**WHAT THIS TASK INVOLVES**
Please copy the data below word for word, starting at the line that contains "Given: Click the Command input field" and ending at the end of the data. Leave the pictures out of your answer.

**DATA EXCERPTS**
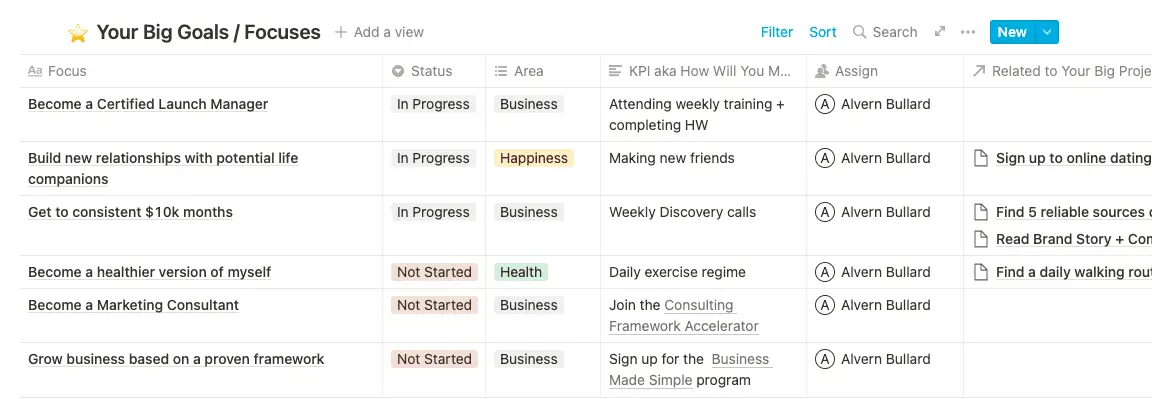Viewport: 1152px width, 399px height.
Task: Open the three-dots more options menu
Action: [968, 32]
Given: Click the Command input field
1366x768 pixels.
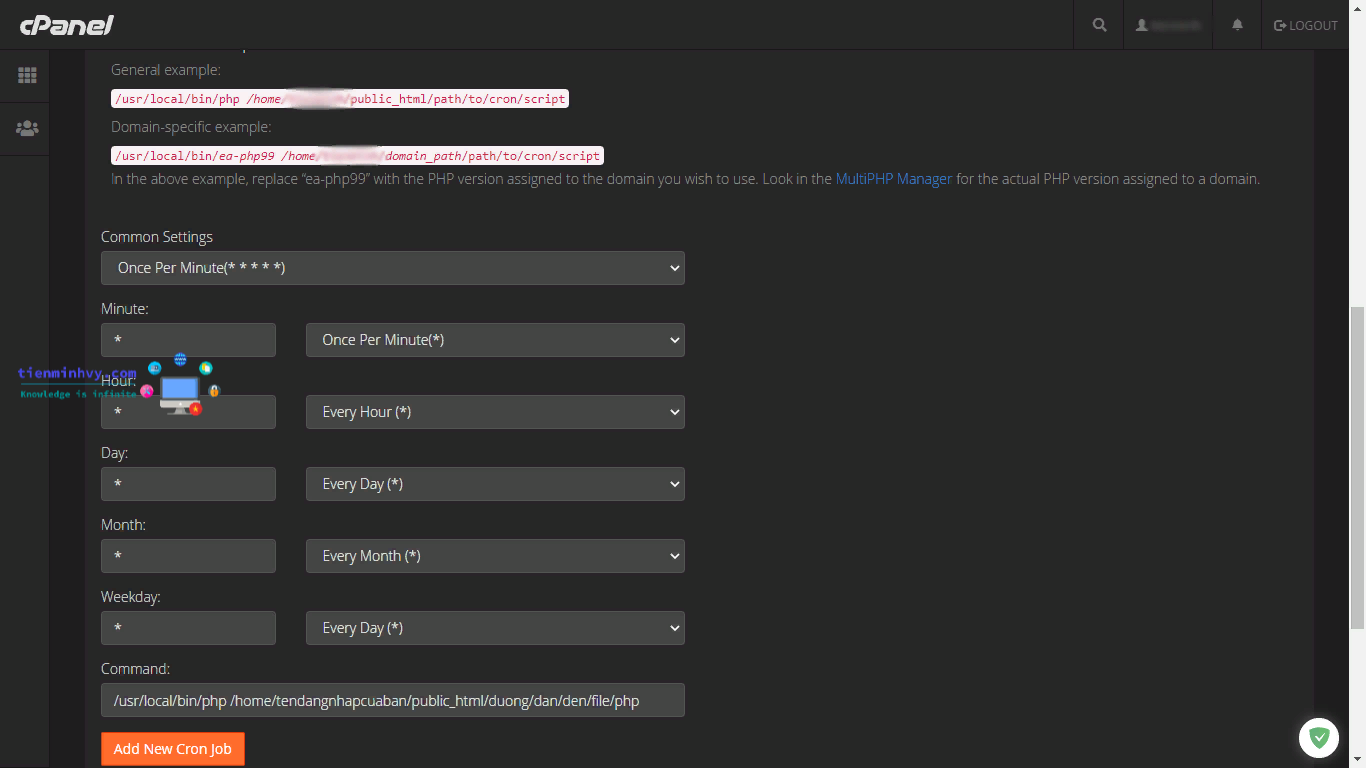Looking at the screenshot, I should 392,700.
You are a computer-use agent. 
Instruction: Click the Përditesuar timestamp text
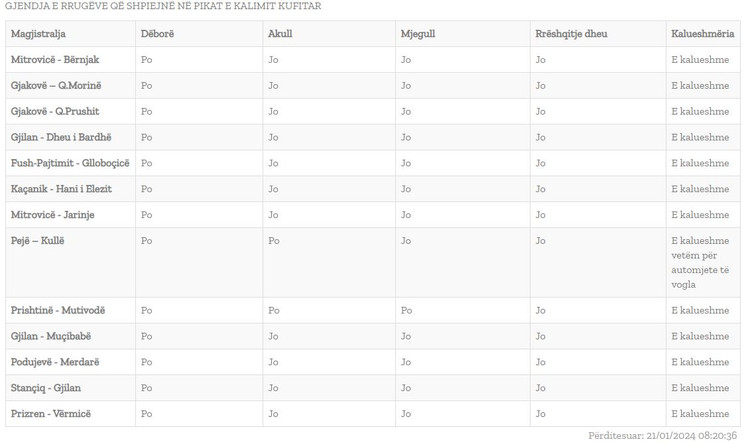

**WRITTEN RESPONSE**
Given: Click the Command input field
1366x768 pixels.
Looking at the screenshot, I should 392,700.
You are a computer-use agent. 
Instruction: Click the Përditesuar timestamp text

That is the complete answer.